Liste alle geografischen Eigennamen aus dem Lesetext in der dort verwendeten Form auf, geordnet nach ihrem ersten Vorkommen.

**Lesetext**
* * * * *
Medienberichte spielen das Spiel mit: Der Fokus verschiebt sich auf den „großen Konflikt“ im Norden. Die Geiseln, deren Schicksal vor wenigen Monaten noch die Titelseiten füllte, sind zur Randnotiz geworden. „Militärischer Druck tötet die Geiseln“, sagen die Familien – doch dieser Druck ist politisch nützlich, also wird er aufrechterhalten. Der Zynismus ist offensichtlich: Netanyahu nutzt das geopolitische Chaos, um unpopuläre Themen einfach zu verschieben. 

 

Militärische Eskalation: Offensive in Gaza und die Preisgabe der Geiseln

 

Während der Libanon die Schlagzeilen dominiert, geht die militärische Offensive im Gazastreifen unaufhaltsam weiter. Doch diese Offensive hat kaum noch etwas mit der Rettung der Geiseln zu tun. Die israelische Armee konzentriert sich auf die Region Jabalya, zerstört palästinensische Infrastruktur und drängt die Zivilbevölkerung in den Süden. Die Geiseln? Sie spielen in diesen militärischen Kalkulationen keine Rolle mehr. Jeder Versuch, sie zu befreien, endet in einem Massaker – zuletzt ermordete die Hamas sechs Geiseln in Rafah, als israelische Truppen sich näherten. Und die Regierung weiß das.
* * * * *
**Datenzeilen**
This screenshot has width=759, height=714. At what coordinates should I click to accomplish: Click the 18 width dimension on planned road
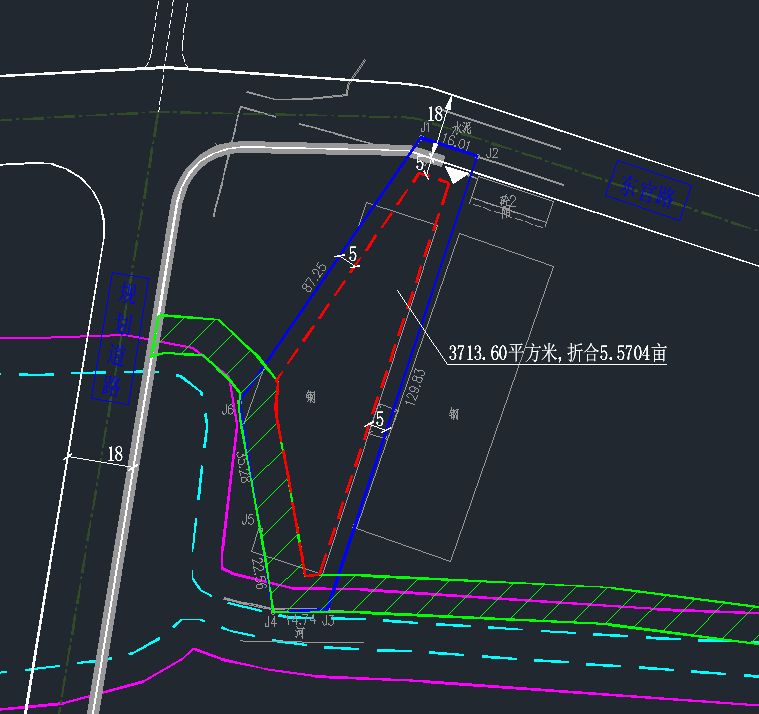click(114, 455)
* * * * *
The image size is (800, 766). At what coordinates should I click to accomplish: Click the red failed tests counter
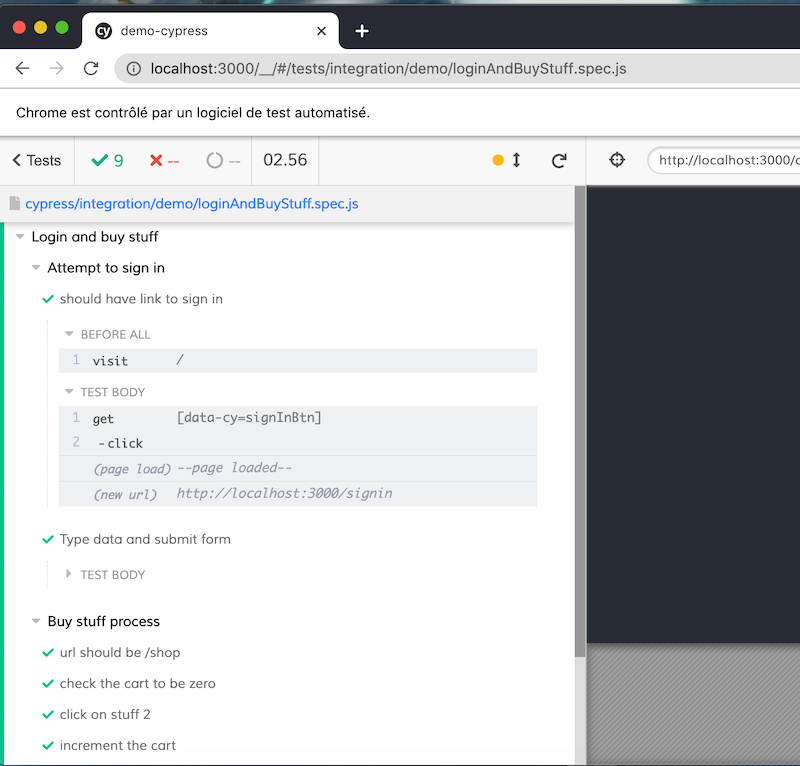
* * * * *
**Vollständige Antwort**
Gaza, Libanon, Gazastreifen, Jabalya, Rafah